Like observed values, the simulated SiO₄ nutricline is deeper than those for NO₃ and PO₄ (Figure 21, Row 3), reflecting larger depth‐scale for SiO₄ dissolution relative to organic matter remineralization. This results in an accurate simulation of “silicate trapping” in the Southern Ocean (Sarmiento et al., 2004) and depleted silica across most of the intermediate waters of the global ocean. SiO₄ also accumulates in the deep waters of the North Pacific in a manner consistent with observations.

The vertical distribution of iron is far less constrained than macronutrients (Figure 21, bottom row). ESM4.1 simulates the gradient of dissolved iron between nearly depleted values at the ocean surface and enriched values (~0.5–0.7 μmoles) at depth. However, there is little evidence for the simulated patchiness of iron at depth, with some regions dropping below ~0.35 μmoles. Consideration of the simulated oxygen transect (Figure 22) shows that much of the low subsurface iron signal in intermediate depth waters is associated with hypoxia in a manner consistent mechanisms discussed in Figure 17 (low simulated iron dissolution but high iron scavenging onto sinking particles hypoxic waters). The more modest depletion of iron in deeper waters could be to simplifications in the iron dissolution and ligand/scavenging dynamics, or limited constraints on sedimentary or geothermal processes and subsequent transport (Dale et al., 2015; Resing et al., 2015). We will discuss subsurface iron concentrations further in section 4. We note, however, that the issues highlighted by Figure 21 do not compromise the realism of simulated surface iron limitation of phytoplankton production (Figure 11).
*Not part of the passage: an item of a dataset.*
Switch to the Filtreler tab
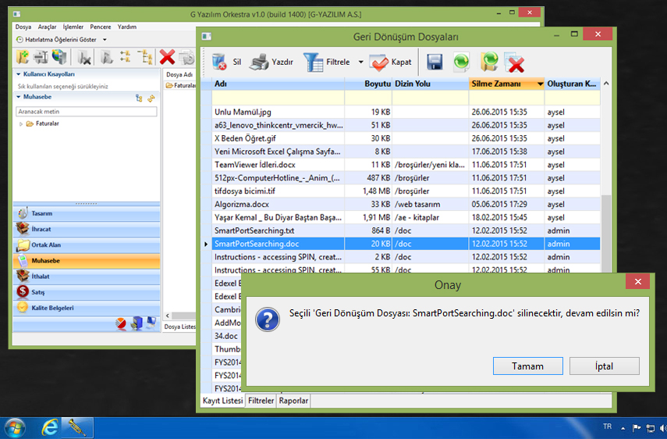The image size is (667, 439). click(261, 401)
Vertical oxygen profiles (Figure 22) revealed that the overexpression of equatorial Pacific hypoxia extended to depths of ~3,000 m and that North Pacific waters in the upper 1,000 m were more oxygenated than observed. However, ESM4.1's simulation of broad‐scale oxygen distribution along these transects is generally robust, with low bias, RMSE and correlations exceeding 0.94 for both oxygen and the apparent oxygen utilization (AOU).

Moving to the carbon system (Figure 23), dissolved inorganic carbon and excess alkalinity signals associated with NADW were well represented in the North Atlantic. Low alkalinity signals associated with low salinity Antarctic Intermediate Water (AAIW) descended from the ocean surface between 50°S and 60°S Latitude in both ocean basins, before extending northward within the ocean thermocline. Low alkalinity signals associated with the relatively fresh North Pacific Intermediate Water (NPIW) were similarly well captured. In deeper waters, DIC and Alkalinity increased from the Atlantic to the Pacific in a manner consistent with observations. Vertically, strong increasing DIC gradients were evident throughout the upper ocean layers, consistent with rapid organic matter remineralization at these depths. Alkalinity gradients, in contrast, sit deeper in the water column reflecting the high transfer efficiency of the calcium carbonate pump to deep waters (i.e., Figure 19). ESM4.1's resulting fidelity with observed excess alkalinity across ocean basins (Figure 23, third row) is indicative of a realistic depiction of the ocean's carrying capacity for DIC. Finally, the vertical distribution of dissolved organic carbon (Figure 23, bottom row) was generally consistent with observations taken during CLIVAR repeat hydrography cruises. This includes the realistic penetration of semirefractory DOC into deep North Atlantic waters.

To further probe ESM4.1's capacity to represent DIC and Alkalinity gradients associated with biological pumps as opposed to salinity‐induced gradients, distributions were normalized to a salinity of 35 PSU. We also adjusted for the mean bias to better compare observed versus simulated vertical gradients. ESM4.1's fidelity with observations remained strong (Figure 24), with the consistent contrasts between the shallow DIC gradient and deeper alkalinity gradients becoming increasingly evident. The relatively low calcite flux from the upper ocean (i.e., Figure 16) still produced alkalinity gradients that were consistent with those observed.